Liver transplantation for hepatocellular carcinoma: a model including alpha-fetoprotein improves the performance of Milan criteria
Menée sur deux cohortes incluant au total 972 patients ayant reçu une greffe de foie pour un carcinome hépatocellulaire, cette étude évalue, par rapport aux critères de Milan, l'intérêt d'un système de score incorporant le taux d'alpha-fœtoprotéine pour prédire le risque de récidive
The aim of this study was to generate an improved prognostic model for predicting recurrence in liver transplant candidates with hepatocellular carcinoma (HCC). Predictors of recurrence were tested by a Cox model analysis in a training cohort of 537 patients transplanted for HCC. A prognostic score was developed, and validated in a national cohort of 435 patients followed prospectively. AFP independently predicted tumor recurrence and correlated with vascular invasion and differentiation. At a Cox score threshold of 0.7 (AUROC: 0.701, (95% CI: 0.63-0.76), accuracy: 75.8%), a model combining log10 AFP, tumor size and number was highly predictive of tumor recurrence and death. Using a simplified version of the model, with untransformed AFP values, a cut-off value of 2 was identified. In the validation cohort, a score > 2 predicted a marked increase in 5-year risk of recurrence (50.6 ±10.2% vs 8.8±1.7%, p<0.001) and decreased survival (47.5±8.1% vs. 67.8 ±3.4%, p=0.002) as compared with others. Among patients exceeding Milan criteria, a score ≤ 2 identified a subgroup of patients with AFP < 100 ng/mL with a low 5-year risk of recurrence (14.4±5.3% vs. 47.6±11.1% (p=0.006)).

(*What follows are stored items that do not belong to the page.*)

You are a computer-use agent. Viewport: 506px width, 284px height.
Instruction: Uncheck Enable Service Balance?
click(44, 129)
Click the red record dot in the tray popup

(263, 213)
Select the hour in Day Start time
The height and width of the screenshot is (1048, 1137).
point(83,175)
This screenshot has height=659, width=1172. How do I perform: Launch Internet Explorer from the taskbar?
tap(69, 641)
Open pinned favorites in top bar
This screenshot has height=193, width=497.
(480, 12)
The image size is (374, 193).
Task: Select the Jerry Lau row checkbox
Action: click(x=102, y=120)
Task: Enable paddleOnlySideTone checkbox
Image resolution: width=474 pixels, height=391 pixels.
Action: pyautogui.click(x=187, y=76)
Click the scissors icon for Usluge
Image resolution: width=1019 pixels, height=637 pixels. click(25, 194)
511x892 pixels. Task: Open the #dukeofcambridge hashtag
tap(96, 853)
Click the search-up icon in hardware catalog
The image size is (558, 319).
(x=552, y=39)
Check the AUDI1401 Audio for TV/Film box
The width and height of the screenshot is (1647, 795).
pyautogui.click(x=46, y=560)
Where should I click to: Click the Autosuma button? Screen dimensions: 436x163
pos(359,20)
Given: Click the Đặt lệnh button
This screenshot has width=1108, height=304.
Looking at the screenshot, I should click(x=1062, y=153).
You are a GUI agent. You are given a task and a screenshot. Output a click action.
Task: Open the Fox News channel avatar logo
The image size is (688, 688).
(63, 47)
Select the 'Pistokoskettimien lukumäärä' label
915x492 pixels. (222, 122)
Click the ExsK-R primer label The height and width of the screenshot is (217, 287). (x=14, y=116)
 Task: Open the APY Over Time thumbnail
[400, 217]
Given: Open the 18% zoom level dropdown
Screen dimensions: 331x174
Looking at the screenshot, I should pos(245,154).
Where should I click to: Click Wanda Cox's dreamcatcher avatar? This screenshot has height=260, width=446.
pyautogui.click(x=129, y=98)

Among patients within Milan criteria, a score > 2 identified a subgroup of patients with AFP > 1000 ng/mL at high risk of recurrence (37.1±8.9% vs. 13.3±2.0%, p<0.001). NRI showed that predictability of the AFP model was superior to Milan criteria. Prediction of tumor recurrence is significantly improved by a model which incorporates AFP. We propose the adoption of new selection criteria for HCC transplant candidates, taking into account AFP.